Note: This column took a much-needed week off during All-Star week
In the last five seasons, the Red Sox entered the All-Star break in first place in the AL East. In 2010, the injury-saddled Sox not only couldn’t continue that streak but went into the break in third place for the first time since 2000 after going 2-4 in its last six games of the first half. The only real highlight in that stretch worth noting now was Jon Lester getting his 11th win and manager Terry Francona collecting a milestone 900th win July 9 via a 14-3 ass whipping versus the Blue Jays. The Sox would go on to win that final three-game series of the first half, two games to one.
At Fenway Park this past weekend, the Sox lost a four-game series with the red hot Texas Rangers, three games to one, and through July 18, are now losers of eight of its last 11 games, falling to 3.5 games out of the AL Wild Card race and 6.5 behind AL East-leading New York. And the one win they got came Saturday against the much sought after Cliff Lee, a pitcher that was bound to go from Seattle to the Yankees until last-minute talks broke down on July 9, the day he eventually ended up getting traded to Texas. More on that game later.

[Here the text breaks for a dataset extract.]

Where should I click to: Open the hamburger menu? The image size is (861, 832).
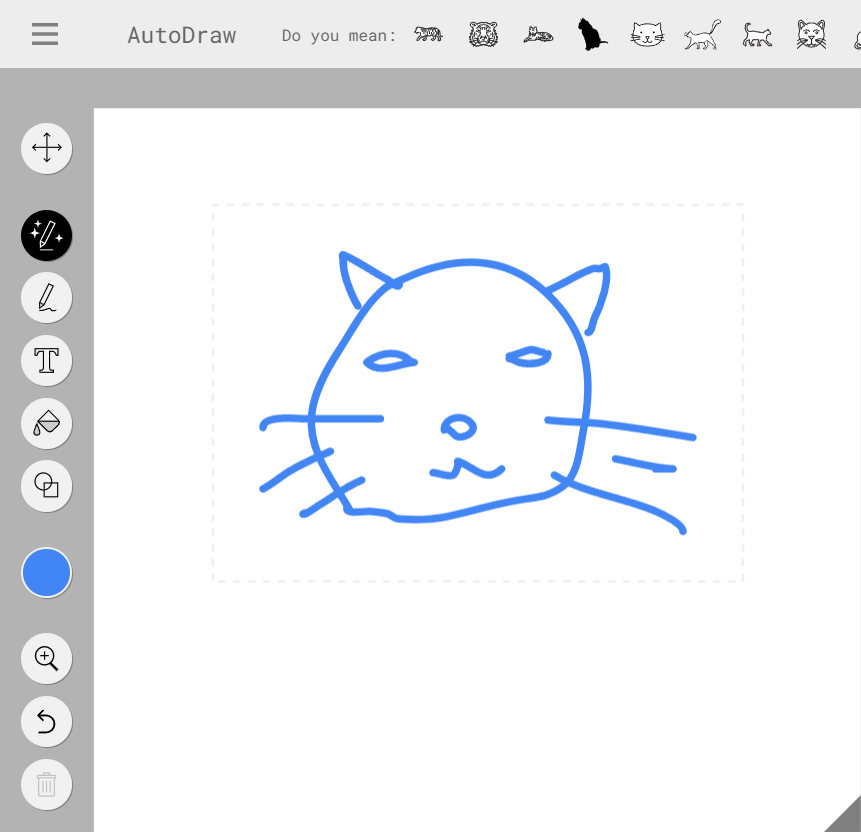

Bengie Molina Hits For The Cycle At Fenway Park
Just when you thought you’ve seen everything, the heavy load of veteran catcher Bengie Molina of the Rangers easily legged out a triple at Fenway last Friday night to complete a cycle. He became the first catcher in MLB history to hit for a cycle and a grand slam in the same game. Largely because of that, he is now the reigning American League Player of the Week. And to think, it wouldn’t have happened if rookie spot starter Felix Doubront didn’t make a bad throw to second base and instead threw to first base for the final out of the fifth inning. Instead, Francona yanked the young pitcher after that play and brought in Fernando Cabrera, who gave up five runs in that inning, four of them of course coming from one swing by Molina.

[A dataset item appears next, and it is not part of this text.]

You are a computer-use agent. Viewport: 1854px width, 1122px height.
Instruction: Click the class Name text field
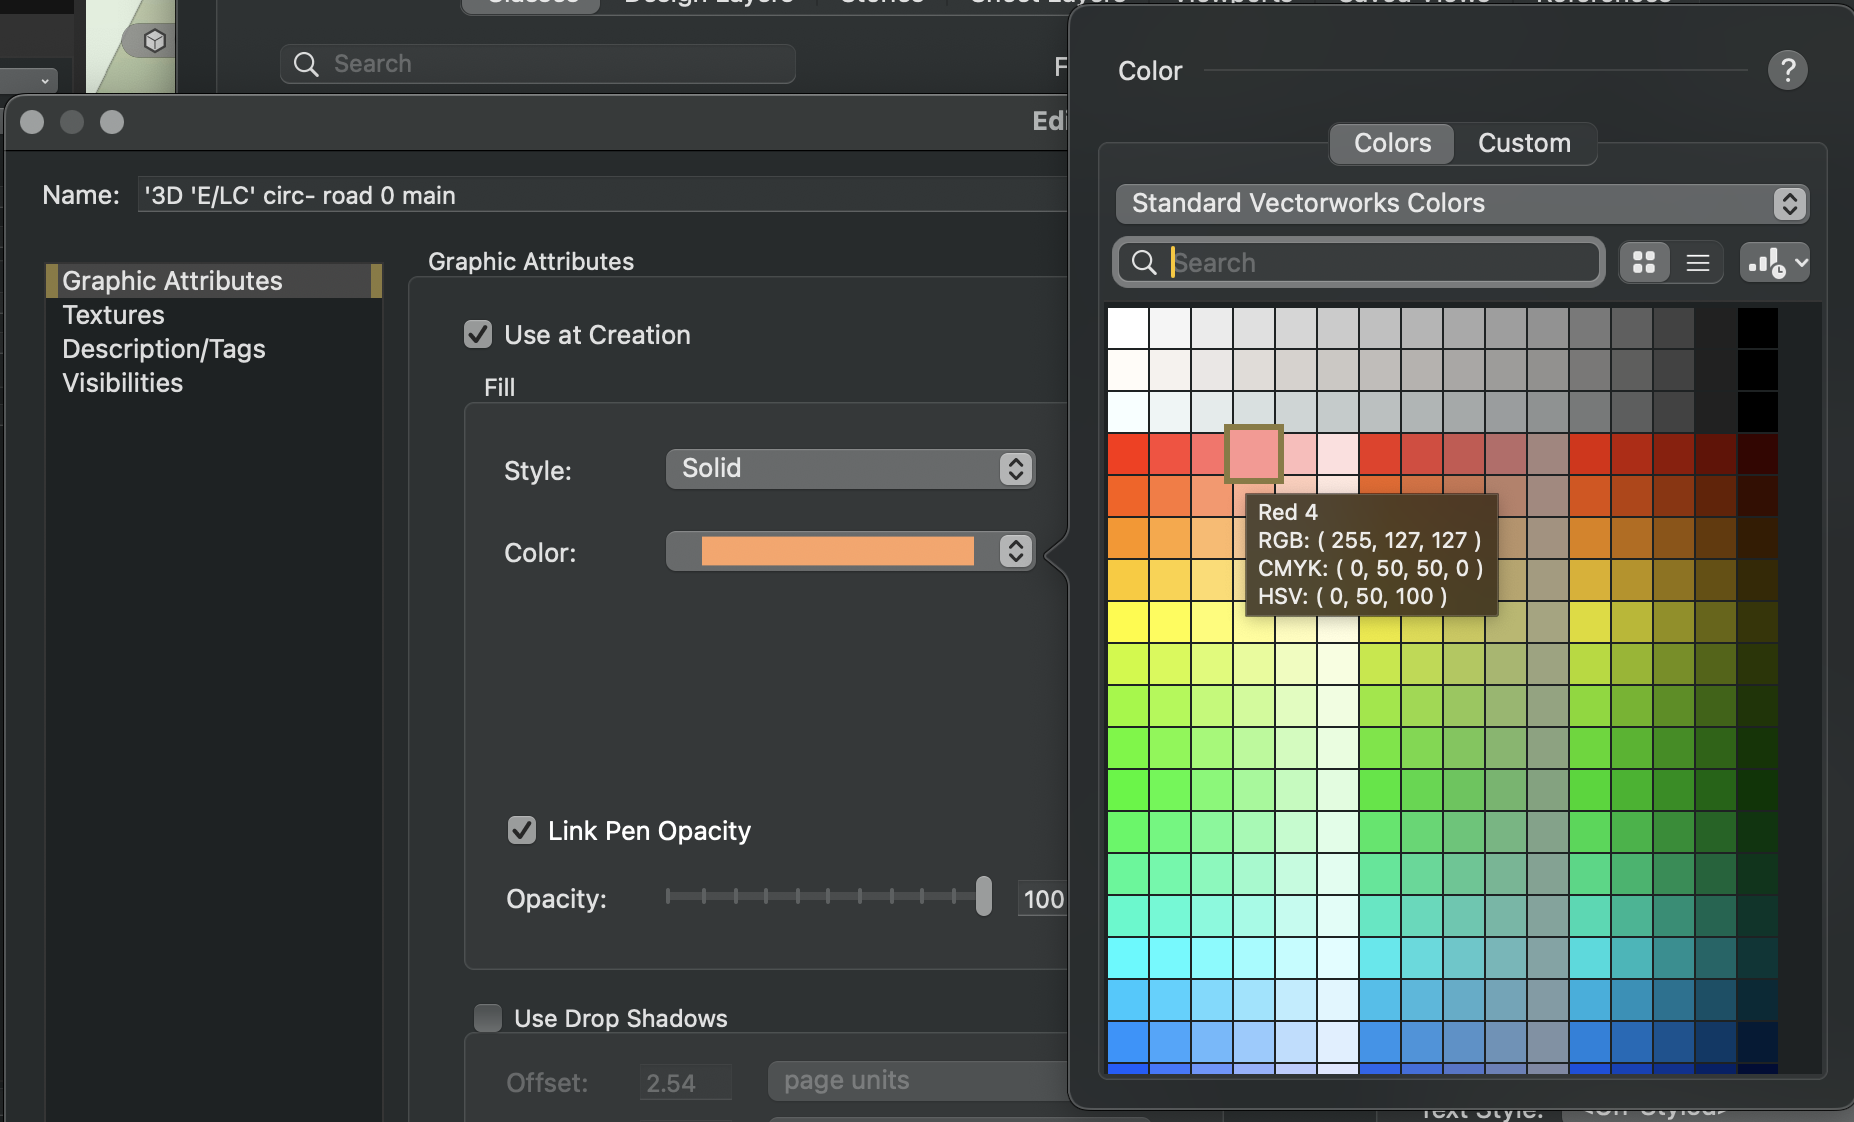pos(600,195)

David Ortiz: Home Run King
As far as All-Star week is concerned, the only highlight from a Boston angle was seeing David Ortiz become the first Sox slugger (if you can believe it) to win the annual Home Run Derby, defeating former teammate and Sox top prospect, Hanley Ramirez of the Florida Marlins. It was Big Papi’s fourth time in the Derby – so I guess the fourth time is the charm. And he did it in front of a very unfriendly crowd in Anaheim, where Angels fans have not so fond memories of he and the Sox eliminating their team from the postseason in 2004 and 2007, even though last year, Anaheim finally returned the favor via a three-game sweep of Boston in the first round.